TEXT FOR ANALYSIS -
Whinsill & Wildwood


MSc Biodiversity Conservation and Ecosystem Management students out doing exactly what their course title suggests they should be doing:

  1. On the amazing Sill roof – National Park at Once Brewed checking with Janet Simkin, its creator and lecturer on course, to see what is growing after the snow…and a visit to the actual whinsill grassland at Walltown quarry, with a short detour to Hadrian’s Wall.
  2. Out with alumnus Steven Lipsocmbe of Northumberland Wildlife Trust planting native woodland on the 100ha site in the depths of the Kielder Forest. What a privelege to be part of this (also amazing) project

Steven showing us the iconic William’s Cleugh pine

“This is the first tree I’ve ever planted in my entire life and I love it”

Will is learning the species on the roof ready for his Whinsill dissertation project: Alex is obviously impressed by his vast knowledge

On top of the world

Planning student bog projects with National Park

3rd year Environmental Science will be planning their projects in a couple of weeks. I went out to Lampert SSSI with Abi (NNPA) and Richard (NU) to generate some ideas for them and the biology students.

DATA FOR ANALYSIS -

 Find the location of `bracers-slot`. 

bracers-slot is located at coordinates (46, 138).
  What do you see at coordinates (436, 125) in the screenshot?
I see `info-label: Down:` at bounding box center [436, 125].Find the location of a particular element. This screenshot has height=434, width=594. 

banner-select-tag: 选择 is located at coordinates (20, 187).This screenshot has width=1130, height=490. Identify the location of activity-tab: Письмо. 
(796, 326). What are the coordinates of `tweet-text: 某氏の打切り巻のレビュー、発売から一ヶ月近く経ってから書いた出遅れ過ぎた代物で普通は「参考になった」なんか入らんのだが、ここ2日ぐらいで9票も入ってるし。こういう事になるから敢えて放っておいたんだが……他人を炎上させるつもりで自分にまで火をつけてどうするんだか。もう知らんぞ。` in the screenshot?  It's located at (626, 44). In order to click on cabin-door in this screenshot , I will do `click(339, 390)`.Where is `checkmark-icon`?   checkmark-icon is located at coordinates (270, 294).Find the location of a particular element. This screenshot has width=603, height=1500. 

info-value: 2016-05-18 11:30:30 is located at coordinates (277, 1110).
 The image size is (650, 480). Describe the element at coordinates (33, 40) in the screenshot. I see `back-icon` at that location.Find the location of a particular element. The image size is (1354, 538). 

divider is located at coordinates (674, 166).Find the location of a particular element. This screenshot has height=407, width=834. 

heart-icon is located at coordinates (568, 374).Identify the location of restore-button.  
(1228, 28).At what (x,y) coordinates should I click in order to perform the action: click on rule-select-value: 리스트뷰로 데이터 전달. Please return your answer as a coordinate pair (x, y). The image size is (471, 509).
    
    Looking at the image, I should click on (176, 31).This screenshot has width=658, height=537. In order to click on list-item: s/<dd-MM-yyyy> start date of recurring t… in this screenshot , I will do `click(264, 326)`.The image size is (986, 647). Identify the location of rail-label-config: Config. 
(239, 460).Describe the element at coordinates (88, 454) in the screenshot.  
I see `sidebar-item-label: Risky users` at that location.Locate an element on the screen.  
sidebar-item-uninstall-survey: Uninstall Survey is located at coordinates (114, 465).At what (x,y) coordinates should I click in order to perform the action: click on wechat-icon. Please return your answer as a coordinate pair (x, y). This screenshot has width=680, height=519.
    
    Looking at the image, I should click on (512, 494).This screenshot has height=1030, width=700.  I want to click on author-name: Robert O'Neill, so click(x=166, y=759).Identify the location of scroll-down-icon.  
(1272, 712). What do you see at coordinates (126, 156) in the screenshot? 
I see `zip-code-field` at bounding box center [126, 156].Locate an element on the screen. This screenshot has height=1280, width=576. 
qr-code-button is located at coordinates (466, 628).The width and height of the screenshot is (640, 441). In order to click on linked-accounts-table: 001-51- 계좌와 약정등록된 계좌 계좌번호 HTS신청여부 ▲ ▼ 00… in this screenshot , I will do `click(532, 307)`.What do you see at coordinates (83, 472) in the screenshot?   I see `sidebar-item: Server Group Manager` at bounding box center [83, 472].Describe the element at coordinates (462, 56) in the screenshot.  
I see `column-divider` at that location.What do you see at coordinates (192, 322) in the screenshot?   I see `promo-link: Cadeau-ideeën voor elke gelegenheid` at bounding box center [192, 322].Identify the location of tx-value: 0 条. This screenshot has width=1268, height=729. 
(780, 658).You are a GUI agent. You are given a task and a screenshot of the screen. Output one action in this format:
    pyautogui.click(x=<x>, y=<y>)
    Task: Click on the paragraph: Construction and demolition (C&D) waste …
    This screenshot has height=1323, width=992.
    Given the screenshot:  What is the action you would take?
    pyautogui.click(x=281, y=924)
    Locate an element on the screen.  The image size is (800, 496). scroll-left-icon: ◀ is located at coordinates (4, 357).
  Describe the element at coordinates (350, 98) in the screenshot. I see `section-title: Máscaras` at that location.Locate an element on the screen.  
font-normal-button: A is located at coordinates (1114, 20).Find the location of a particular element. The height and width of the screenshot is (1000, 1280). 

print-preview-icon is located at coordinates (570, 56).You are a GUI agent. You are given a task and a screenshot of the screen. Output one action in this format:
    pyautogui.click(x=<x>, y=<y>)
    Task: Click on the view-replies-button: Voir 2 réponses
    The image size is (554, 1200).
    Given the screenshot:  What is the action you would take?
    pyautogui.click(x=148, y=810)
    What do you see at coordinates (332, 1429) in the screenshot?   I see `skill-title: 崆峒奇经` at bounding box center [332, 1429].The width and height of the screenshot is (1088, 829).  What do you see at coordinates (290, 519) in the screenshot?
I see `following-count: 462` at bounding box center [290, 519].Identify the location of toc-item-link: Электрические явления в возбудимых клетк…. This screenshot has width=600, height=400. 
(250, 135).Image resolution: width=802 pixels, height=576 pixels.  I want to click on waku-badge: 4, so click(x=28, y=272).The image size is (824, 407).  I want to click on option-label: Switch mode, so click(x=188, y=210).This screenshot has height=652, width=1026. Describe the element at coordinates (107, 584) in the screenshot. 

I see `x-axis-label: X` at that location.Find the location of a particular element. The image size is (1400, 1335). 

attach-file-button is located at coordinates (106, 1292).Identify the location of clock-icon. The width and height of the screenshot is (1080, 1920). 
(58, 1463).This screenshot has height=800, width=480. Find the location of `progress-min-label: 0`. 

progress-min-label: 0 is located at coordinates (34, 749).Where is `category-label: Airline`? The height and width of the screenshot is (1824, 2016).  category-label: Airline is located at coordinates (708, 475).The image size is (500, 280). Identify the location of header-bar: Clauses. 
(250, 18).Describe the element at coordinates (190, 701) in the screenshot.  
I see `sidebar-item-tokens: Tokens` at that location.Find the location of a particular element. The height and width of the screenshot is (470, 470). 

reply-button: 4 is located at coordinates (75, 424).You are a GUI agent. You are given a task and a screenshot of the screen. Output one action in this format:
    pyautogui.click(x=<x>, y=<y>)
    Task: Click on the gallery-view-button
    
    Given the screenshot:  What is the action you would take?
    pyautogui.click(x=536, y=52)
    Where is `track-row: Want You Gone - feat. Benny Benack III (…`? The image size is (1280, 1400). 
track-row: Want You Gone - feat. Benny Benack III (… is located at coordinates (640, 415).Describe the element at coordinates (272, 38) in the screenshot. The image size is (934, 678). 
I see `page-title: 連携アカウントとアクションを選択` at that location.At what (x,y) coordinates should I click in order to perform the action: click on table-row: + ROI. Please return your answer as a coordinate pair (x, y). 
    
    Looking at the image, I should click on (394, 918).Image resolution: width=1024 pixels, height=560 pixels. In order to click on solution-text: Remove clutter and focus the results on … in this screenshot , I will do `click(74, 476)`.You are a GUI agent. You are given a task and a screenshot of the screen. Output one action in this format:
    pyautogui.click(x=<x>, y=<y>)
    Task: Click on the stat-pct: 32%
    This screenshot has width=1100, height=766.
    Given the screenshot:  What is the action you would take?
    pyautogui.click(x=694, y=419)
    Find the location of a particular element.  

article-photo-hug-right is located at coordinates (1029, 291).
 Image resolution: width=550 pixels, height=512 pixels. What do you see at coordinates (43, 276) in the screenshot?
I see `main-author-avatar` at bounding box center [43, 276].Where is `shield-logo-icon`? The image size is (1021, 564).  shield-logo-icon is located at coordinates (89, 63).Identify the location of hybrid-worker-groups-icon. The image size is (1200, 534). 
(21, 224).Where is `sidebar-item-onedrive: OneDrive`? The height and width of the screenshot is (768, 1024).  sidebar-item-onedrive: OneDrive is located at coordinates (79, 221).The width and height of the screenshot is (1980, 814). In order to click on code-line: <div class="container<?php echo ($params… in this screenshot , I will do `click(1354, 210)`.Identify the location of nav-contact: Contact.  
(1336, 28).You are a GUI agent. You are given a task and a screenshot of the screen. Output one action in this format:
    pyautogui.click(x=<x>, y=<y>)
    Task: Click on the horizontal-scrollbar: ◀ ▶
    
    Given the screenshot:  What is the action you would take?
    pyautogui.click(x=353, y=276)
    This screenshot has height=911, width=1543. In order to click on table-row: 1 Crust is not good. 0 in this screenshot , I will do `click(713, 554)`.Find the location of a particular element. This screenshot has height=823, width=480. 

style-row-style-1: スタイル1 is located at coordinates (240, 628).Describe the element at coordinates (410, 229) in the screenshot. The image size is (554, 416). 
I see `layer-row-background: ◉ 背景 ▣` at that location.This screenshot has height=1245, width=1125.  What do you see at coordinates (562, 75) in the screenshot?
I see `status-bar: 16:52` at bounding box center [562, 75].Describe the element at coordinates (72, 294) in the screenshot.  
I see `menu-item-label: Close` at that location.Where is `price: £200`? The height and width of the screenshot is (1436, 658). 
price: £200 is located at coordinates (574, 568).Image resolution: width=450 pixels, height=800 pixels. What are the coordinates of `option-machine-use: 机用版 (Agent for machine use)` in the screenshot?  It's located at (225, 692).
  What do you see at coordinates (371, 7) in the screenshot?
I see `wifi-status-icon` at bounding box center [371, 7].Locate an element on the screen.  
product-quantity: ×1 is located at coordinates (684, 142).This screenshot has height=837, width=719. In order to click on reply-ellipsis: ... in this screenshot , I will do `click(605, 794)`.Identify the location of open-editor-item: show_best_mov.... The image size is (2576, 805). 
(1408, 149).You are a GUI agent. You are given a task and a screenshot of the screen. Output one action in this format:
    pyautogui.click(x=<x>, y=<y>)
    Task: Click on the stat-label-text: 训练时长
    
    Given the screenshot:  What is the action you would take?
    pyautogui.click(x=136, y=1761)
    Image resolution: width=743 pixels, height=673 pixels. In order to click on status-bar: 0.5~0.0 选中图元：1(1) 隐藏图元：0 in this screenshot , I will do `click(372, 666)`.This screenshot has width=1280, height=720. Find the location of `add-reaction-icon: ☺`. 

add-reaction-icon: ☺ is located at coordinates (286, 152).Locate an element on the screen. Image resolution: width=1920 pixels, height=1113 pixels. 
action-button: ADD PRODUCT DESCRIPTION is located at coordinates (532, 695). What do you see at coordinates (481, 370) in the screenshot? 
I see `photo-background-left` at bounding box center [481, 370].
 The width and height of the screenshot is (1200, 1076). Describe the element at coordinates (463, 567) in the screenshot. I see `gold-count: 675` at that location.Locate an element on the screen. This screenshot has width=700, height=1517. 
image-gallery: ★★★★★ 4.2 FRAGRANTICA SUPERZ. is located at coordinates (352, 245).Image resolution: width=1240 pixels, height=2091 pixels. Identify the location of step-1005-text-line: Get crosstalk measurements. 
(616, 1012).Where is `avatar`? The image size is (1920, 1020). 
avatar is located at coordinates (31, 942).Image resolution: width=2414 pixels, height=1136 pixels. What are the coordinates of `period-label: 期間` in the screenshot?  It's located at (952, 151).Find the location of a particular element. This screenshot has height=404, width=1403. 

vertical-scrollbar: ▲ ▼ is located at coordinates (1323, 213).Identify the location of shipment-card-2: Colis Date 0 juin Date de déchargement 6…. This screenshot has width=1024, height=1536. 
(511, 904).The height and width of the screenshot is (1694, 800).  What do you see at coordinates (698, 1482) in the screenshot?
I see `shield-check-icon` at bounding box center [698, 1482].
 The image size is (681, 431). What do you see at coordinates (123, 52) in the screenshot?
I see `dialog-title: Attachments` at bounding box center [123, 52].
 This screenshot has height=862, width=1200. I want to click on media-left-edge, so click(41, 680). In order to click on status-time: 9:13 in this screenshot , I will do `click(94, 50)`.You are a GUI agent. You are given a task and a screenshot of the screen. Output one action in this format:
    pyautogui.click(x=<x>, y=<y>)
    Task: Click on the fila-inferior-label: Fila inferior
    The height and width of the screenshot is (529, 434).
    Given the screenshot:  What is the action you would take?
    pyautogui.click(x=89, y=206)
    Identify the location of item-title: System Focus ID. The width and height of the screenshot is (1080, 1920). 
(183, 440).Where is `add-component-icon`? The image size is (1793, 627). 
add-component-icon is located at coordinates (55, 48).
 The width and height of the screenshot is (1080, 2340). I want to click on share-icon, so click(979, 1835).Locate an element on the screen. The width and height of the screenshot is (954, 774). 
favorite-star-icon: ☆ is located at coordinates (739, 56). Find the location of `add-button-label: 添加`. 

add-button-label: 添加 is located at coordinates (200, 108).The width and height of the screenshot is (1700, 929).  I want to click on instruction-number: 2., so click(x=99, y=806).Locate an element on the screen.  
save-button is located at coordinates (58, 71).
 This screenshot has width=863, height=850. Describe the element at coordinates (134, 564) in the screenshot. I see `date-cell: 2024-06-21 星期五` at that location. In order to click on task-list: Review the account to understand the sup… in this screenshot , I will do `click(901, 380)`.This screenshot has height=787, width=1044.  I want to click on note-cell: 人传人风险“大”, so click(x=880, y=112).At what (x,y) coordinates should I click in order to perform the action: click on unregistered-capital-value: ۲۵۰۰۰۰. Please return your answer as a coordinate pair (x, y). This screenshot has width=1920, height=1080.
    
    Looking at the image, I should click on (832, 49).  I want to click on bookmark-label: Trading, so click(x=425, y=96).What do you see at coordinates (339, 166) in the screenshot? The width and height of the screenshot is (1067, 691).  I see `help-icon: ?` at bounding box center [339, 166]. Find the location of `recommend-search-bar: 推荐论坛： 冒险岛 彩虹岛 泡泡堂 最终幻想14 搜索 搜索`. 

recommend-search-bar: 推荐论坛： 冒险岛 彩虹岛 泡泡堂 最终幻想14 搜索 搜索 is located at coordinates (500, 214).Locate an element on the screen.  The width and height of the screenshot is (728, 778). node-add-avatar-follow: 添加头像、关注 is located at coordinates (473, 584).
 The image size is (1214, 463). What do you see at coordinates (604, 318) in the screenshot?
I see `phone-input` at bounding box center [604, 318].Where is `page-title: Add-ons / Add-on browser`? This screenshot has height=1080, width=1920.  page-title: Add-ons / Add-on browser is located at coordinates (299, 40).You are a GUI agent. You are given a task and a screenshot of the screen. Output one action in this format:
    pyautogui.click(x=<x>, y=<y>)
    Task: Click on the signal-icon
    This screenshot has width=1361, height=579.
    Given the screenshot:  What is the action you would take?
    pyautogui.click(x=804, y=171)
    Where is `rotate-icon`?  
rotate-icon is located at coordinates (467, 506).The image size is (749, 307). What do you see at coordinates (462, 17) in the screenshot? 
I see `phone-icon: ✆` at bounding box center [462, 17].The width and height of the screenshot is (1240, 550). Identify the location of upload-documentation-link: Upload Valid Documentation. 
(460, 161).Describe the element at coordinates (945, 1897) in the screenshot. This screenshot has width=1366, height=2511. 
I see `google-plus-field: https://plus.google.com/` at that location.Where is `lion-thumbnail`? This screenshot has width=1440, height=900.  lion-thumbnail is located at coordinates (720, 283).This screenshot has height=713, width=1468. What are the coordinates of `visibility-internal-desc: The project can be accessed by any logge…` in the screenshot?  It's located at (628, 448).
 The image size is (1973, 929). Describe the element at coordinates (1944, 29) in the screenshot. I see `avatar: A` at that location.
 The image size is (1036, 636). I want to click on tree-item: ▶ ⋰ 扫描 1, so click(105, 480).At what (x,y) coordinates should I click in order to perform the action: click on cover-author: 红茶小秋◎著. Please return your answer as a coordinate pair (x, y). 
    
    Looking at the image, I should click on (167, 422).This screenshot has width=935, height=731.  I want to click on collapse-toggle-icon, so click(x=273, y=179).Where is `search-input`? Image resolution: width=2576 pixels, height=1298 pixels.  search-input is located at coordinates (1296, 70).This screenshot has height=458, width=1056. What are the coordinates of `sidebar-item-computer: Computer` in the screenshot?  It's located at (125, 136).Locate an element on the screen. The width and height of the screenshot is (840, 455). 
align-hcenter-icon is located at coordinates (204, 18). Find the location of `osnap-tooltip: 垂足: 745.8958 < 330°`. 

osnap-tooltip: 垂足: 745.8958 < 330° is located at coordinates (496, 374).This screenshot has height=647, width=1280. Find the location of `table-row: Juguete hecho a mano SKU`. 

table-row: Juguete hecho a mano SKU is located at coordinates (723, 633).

EXERCISE GOAL -
Copy out the whole Whinsill & Wildwood post above word for word, from its title through its last sentence.

RESULT OF THE EXERCISE -
Whinsill & Wildwood


MSc Biodiversity Conservation and Ecosystem Management students out doing exactly what their course title suggests they should be doing:

  1. On the amazing Sill roof – National Park at Once Brewed checking with Janet Simkin, its creator and lecturer on course, to see what is growing after the snow…and a visit to the actual whinsill grassland at Walltown quarry, with a short detour to Hadrian’s Wall.
  2. Out with alumnus Steven Lipsocmbe of Northumberland Wildlife Trust planting native woodland on the 100ha site in the depths of the Kielder Forest. What a privelege to be part of this (also amazing) project

Steven showing us the iconic William’s Cleugh pine

“This is the first tree I’ve ever planted in my entire life and I love it”

Will is learning the species on the roof ready for his Whinsill dissertation project: Alex is obviously impressed by his vast knowledge

On top of the world

Planning student bog projects with National Park

3rd year Environmental Science will be planning their projects in a couple of weeks. I went out to Lampert SSSI with Abi (NNPA) and Richard (NU) to generate some ideas for them and the biology students.